Top of Input data

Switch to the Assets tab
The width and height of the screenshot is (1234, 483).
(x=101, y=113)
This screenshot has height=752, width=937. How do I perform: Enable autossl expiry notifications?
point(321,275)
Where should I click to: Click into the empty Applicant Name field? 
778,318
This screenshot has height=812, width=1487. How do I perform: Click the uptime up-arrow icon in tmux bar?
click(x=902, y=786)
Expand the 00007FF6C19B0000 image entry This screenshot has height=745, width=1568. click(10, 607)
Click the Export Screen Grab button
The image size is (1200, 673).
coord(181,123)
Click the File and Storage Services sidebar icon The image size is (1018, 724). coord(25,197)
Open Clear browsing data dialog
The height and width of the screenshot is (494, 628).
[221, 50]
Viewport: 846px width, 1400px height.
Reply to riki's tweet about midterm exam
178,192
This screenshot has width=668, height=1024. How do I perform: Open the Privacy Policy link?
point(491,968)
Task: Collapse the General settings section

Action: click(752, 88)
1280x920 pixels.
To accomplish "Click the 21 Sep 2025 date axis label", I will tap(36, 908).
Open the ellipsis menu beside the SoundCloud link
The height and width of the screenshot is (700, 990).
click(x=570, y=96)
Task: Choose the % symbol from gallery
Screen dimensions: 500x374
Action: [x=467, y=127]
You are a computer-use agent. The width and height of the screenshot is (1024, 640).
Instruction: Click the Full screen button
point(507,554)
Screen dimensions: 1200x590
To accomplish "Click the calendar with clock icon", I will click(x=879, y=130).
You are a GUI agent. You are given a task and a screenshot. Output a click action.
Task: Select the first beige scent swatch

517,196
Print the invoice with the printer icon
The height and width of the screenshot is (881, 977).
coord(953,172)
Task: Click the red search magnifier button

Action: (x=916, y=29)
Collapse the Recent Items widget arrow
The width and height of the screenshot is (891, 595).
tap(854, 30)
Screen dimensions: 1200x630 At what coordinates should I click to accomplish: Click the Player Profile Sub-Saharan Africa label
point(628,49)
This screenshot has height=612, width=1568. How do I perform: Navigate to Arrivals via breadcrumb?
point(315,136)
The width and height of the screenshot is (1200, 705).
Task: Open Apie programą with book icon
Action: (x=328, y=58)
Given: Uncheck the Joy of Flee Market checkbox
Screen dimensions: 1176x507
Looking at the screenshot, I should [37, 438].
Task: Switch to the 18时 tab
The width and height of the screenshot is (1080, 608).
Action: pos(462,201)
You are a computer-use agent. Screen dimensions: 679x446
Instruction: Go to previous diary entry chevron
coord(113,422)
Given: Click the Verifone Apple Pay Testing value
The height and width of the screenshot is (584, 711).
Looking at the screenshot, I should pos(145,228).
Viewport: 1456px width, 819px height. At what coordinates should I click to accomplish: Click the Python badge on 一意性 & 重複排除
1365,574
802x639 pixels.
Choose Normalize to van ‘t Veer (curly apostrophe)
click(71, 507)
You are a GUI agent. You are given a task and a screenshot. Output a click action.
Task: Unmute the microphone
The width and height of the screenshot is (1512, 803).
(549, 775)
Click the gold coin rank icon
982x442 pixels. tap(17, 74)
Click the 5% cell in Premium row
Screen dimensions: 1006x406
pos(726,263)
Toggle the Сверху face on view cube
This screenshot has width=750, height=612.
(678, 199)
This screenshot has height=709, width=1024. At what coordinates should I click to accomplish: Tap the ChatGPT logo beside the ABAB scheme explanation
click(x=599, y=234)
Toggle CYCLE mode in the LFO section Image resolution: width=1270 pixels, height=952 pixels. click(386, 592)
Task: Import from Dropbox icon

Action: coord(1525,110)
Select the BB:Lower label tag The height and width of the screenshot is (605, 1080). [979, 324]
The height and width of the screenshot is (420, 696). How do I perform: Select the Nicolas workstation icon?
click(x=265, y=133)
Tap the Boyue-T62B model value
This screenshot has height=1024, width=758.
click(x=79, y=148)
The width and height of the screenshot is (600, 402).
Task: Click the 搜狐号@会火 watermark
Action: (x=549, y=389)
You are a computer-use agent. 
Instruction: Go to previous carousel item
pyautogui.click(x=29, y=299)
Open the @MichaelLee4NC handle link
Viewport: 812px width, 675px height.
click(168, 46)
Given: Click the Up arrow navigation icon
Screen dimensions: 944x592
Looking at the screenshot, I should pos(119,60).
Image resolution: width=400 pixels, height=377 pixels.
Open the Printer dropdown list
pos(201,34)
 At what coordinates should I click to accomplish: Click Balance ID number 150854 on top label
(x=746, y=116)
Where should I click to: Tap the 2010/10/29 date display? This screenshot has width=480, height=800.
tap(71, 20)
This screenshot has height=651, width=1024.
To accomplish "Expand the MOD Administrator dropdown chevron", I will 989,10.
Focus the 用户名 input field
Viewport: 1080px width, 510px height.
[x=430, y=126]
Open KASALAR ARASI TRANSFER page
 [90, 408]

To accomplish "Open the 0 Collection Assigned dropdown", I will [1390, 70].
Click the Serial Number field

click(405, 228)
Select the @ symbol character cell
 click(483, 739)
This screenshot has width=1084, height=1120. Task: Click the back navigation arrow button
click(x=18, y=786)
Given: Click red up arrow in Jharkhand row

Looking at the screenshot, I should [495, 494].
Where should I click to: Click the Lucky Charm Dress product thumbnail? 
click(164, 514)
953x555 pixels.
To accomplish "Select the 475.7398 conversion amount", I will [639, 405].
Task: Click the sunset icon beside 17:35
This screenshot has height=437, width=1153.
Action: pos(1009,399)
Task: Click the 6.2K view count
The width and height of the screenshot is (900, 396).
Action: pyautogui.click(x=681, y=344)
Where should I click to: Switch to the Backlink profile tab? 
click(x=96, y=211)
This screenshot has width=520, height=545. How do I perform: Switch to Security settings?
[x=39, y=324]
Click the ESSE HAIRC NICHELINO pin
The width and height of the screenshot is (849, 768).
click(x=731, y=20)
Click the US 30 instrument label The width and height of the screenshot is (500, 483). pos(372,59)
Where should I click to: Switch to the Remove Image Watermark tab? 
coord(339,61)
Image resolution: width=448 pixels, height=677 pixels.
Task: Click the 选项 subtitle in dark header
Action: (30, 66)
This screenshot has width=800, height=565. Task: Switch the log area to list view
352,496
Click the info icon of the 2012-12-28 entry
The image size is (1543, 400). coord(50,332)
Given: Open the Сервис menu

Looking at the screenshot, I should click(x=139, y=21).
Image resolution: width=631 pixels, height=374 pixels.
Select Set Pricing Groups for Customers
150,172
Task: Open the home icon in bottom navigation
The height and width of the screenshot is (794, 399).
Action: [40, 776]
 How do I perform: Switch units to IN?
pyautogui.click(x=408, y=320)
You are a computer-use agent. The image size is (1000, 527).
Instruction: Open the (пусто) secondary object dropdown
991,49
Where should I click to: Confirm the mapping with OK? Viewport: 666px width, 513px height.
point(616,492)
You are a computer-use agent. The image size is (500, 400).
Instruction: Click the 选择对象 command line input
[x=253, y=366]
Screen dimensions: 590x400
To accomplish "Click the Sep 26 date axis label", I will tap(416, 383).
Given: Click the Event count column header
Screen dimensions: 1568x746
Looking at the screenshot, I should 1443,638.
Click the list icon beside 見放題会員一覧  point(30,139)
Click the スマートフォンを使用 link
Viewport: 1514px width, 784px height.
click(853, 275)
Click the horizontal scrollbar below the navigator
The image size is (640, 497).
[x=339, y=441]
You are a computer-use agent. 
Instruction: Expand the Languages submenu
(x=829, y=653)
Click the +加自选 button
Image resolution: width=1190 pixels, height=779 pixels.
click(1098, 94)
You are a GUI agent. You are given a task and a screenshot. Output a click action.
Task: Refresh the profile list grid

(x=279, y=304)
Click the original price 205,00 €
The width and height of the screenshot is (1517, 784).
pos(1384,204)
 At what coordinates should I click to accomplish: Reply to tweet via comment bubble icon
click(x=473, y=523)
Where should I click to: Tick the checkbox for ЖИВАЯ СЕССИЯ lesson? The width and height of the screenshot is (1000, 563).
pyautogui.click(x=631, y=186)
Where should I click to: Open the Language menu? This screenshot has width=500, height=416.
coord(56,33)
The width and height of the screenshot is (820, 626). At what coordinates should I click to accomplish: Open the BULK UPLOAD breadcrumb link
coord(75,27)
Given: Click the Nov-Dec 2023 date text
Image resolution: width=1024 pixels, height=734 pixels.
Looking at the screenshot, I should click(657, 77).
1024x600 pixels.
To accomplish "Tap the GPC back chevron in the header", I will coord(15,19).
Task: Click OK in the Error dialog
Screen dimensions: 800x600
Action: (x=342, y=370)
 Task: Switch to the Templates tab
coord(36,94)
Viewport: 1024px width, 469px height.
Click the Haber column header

Bottom of Input data

__Task objective__
Find the word "computer" in the material, then list each line that holds it.

__Solution to this task__
You are a computer-use agent. The width and height of the screenshot is (1024, 640).
You are a computer-use agent. Screen dimensions: 679x446
You are a computer-use agent. 
You are a computer-use agent. The image size is (1000, 527).
You are a computer-use agent. The image size is (500, 400).
You are a computer-use agent. 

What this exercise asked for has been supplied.